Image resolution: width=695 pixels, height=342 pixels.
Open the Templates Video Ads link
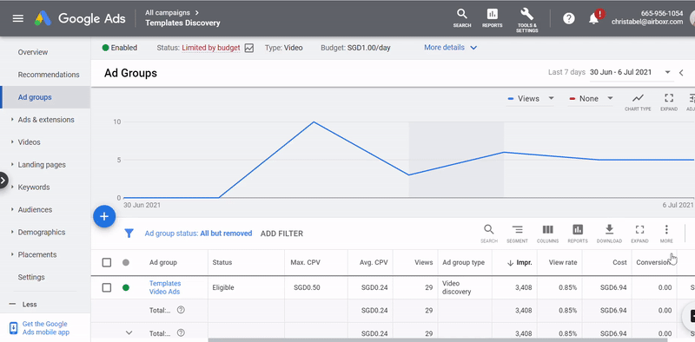click(165, 287)
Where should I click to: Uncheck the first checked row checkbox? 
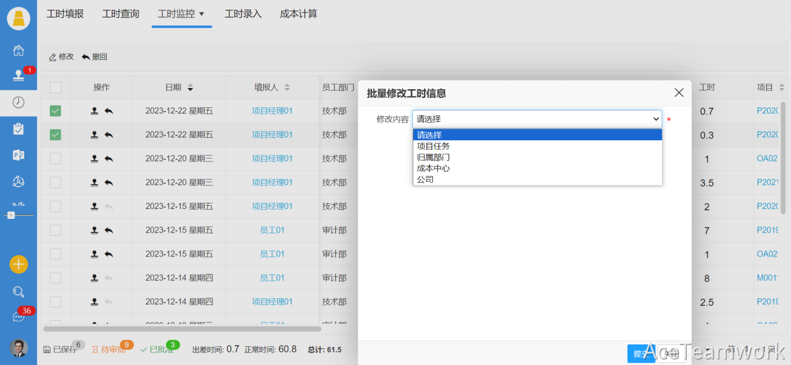tap(56, 111)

──────────

# Description of the task
The copy has to start at the line that contains "Where should I" and end at the last line of the material above, matching the original exactly and holding no pictures.

# Finished task
Where should I click to: Uncheck the first checked row checkbox? 
tap(56, 111)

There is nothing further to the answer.